Well, we now have a lower high and a lower low it would appear. The glamour/swinger stocks appear to be leading downward. And as a couple of recent posts have noted, the public has bought fully back in. I'd say most of the requisite tumblers have fallen into place to remove the safety from the "sell" button. Now, unless you're already 100% short, I would appreciate more discussion as to the best targets and entry strategies.
As noted, retail and housing were leading us into this downleg. Does that mean they are the best targets to sell into bounces? Do we just sell into bounces, or establish some more exposure at the market? After being burned so many times, I guess I'm inclined to wait for strength to sell into.
I am a little concerned about restaurant shorts. I know it seems like they should suffer, but I was amazed at how well they handled the last few quarters. Revenues dropped off as anticipated, the stocks tanked, but the earnings actually held up surprisingly well as the companies shed costs faster than the declines in revenues. Were we just EARLY? Or WRONG? What is different on this leg down vs. the last time that would take down restaurant earnings?
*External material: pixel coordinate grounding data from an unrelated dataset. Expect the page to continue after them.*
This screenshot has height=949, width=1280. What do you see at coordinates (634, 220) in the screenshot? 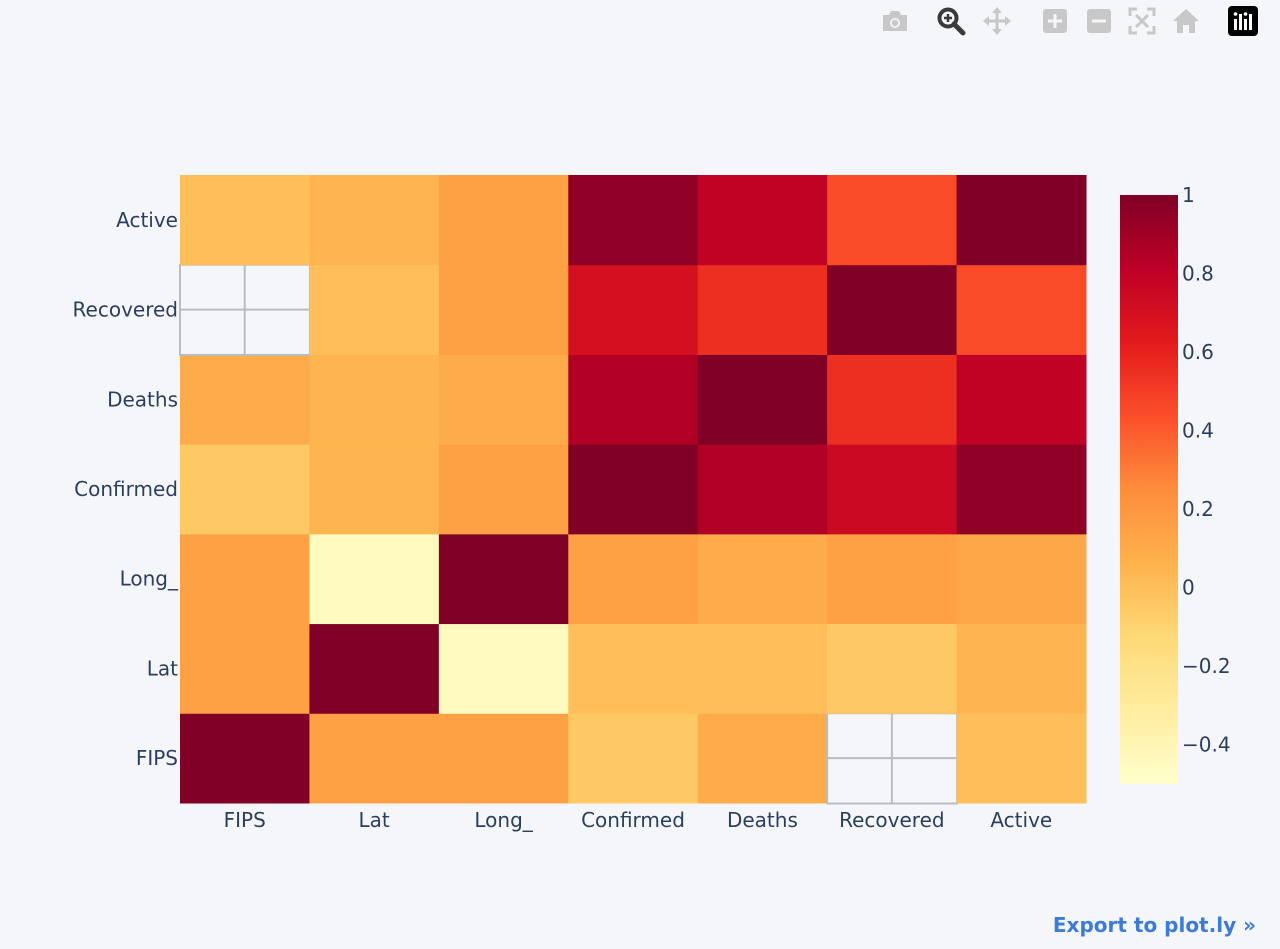
I see `heatmap-cell-Active-Confirmed` at bounding box center [634, 220].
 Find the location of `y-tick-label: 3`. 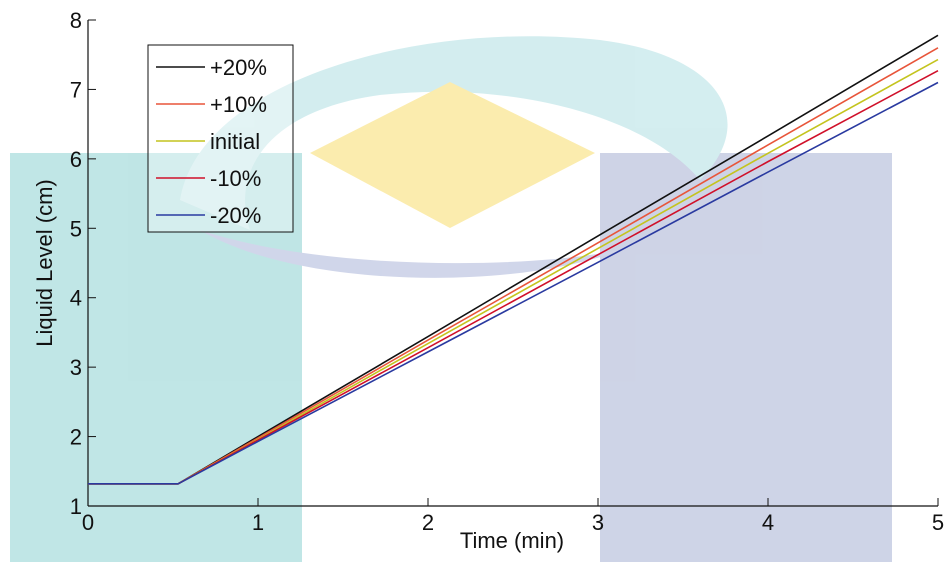

y-tick-label: 3 is located at coordinates (76, 368).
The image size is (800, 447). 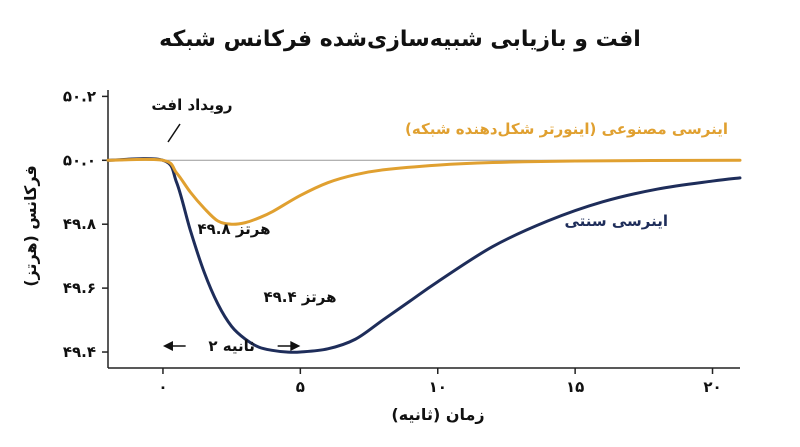 What do you see at coordinates (566, 129) in the screenshot?
I see `annotation-synthetic-label: اینرسی مصنوعی (اینورتر شکل‌دهنده شبکه)` at bounding box center [566, 129].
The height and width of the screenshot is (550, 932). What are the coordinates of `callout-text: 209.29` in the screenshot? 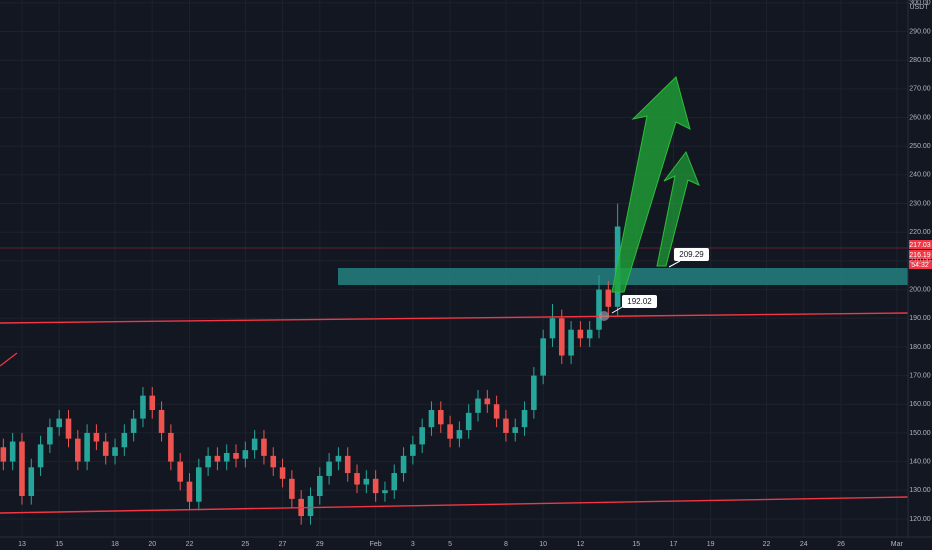 It's located at (692, 254).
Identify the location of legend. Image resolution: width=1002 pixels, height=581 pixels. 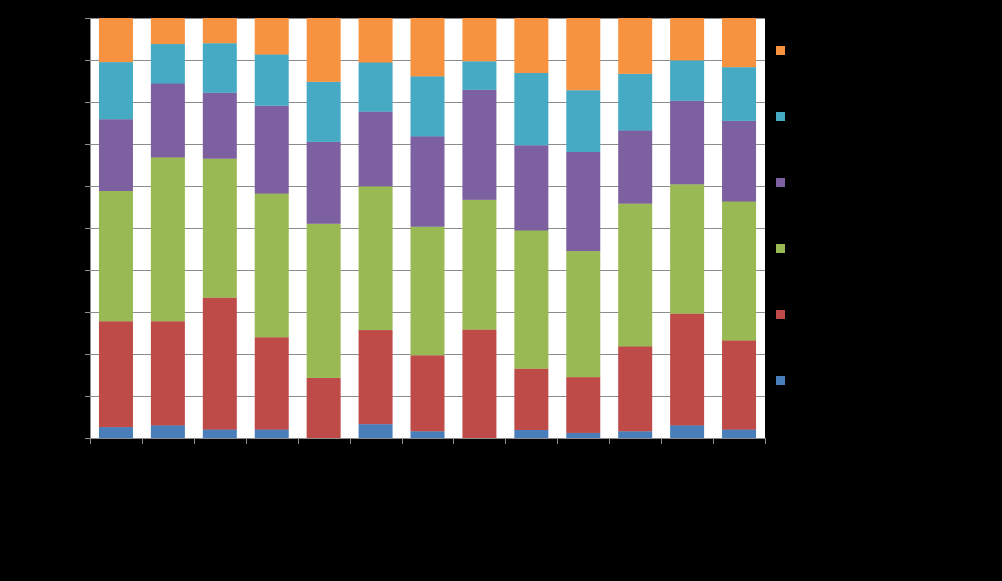
(780, 216).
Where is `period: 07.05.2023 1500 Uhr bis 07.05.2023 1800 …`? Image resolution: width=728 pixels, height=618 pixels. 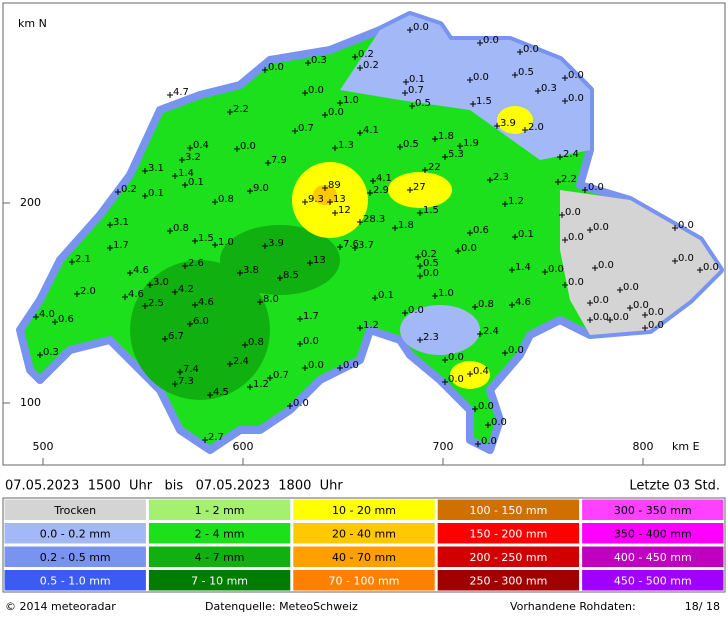 period: 07.05.2023 1500 Uhr bis 07.05.2023 1800 … is located at coordinates (174, 486).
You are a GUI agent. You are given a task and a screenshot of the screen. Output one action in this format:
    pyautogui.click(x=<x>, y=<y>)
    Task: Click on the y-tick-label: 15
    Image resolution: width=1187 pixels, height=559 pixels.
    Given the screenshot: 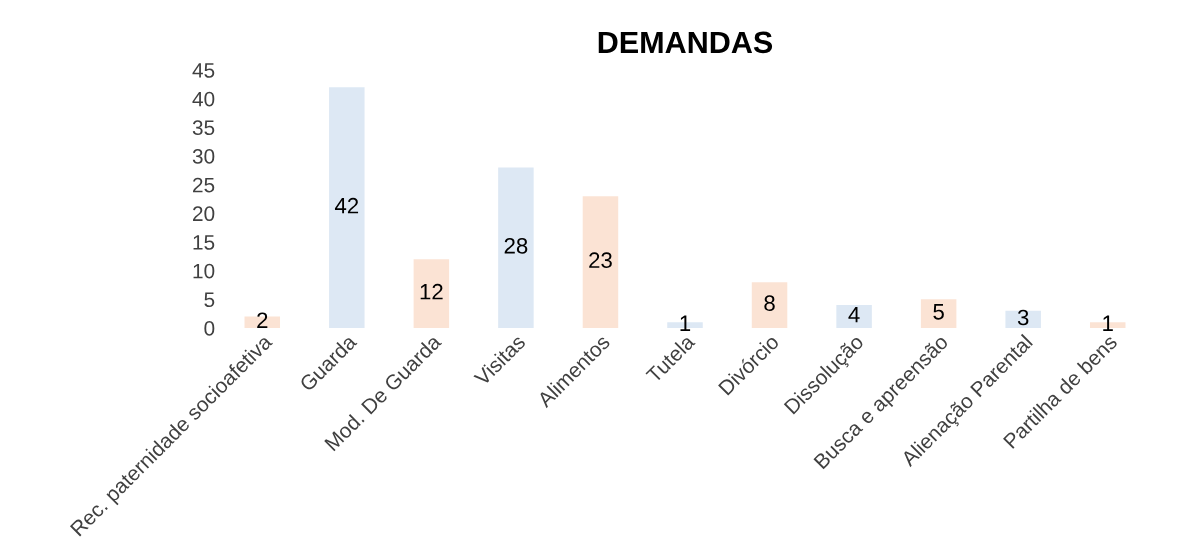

I also learned something about auto retailers. They don't make their money off auto retailing! They make it off the parts and service (and boy do they! 50% margins!) So, unless something is going to come along to trip up their parts and service biz, or hurt their margins there, they will ride out tough times much better than I'd figured. I don't think I was just early on that one, it seems as though I was flat out WRONG.
I've also been surprised at how many near-death companies have been granted waivers by their creditors. I suspect that will end on the next go 'round as creditors become increasingly concerned about ever seeing *any* of their capital returned.